Re Windows 7 64 bit, I guess if I tell you that adding a folder as toolbar on the taskbar works perfectly here, I'll only be rubbing salt in the wounds...

Curt:
lemon-juice...

 ;D
---------
It is my theory that Explorer is testing each icon's program's address, before displaying the desktop (in the toolbar in question). When I moved all third-party icons and only kept the system-made such, my toolbar became lightening fast (of course, it had almost nothing to do). But the difference in speed reminded me so much of the difference between launching Add/Remove with only 5 programs installed, and launching Add/Remove when 500 programs are installed => same-same.

I no longer use the taskbar toolbar, but I managed to find it for this occasion:

Danish titles, etc., (Skrivebord is desktop):



Loading time: too short to calculate.  :)
   now I will put it away again.

ent:
Another possibility:


It is my experience that it only gets slow when the harddrive(s) goes to sleep.
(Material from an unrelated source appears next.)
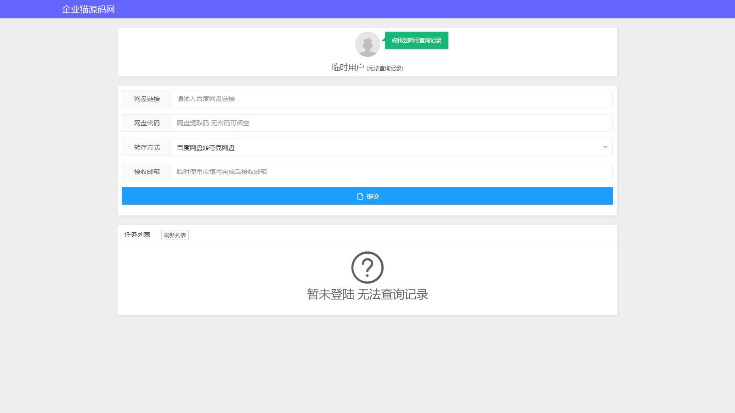Focus the 接收邮箱 email input field

click(x=391, y=172)
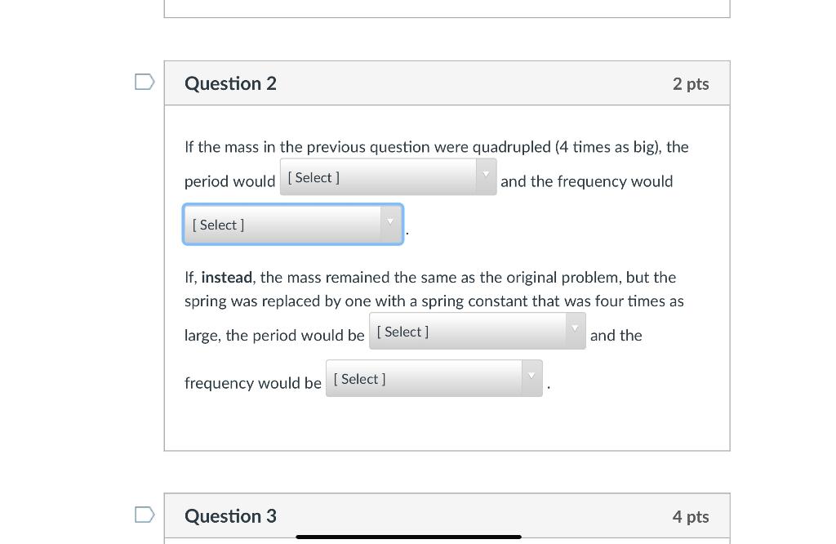
Task: Click the arrow on the focused frequency dropdown
Action: click(x=389, y=222)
My powersaving options let my harddrives go to sleep if they aren't accessed for a few hours.

The delay for the toolbar pop up appears to be the 15-20 seconds it takes for the harddrive to wind-up again.  If you catch it around the 20 second period, you can actually see it re-reading each individual thumbnail from the drive, as if it is scanning individual executables for their icons.  I don't see any caching occurring except what it pulls into active memory.

I haven't tested it yet, but it may actually need to wake up each individual drive that any menu shortcuts are pointing to.  Once I can read one toolbar menu, the others only have a 1-2 second delay.  After that, they all respond in less than a second.


Seems like this would be a major oversight for any OS GUI, but then again Windows has proven they don't design things for continued usage.  They still don't have a simple icon for "Upgrade your harddrive".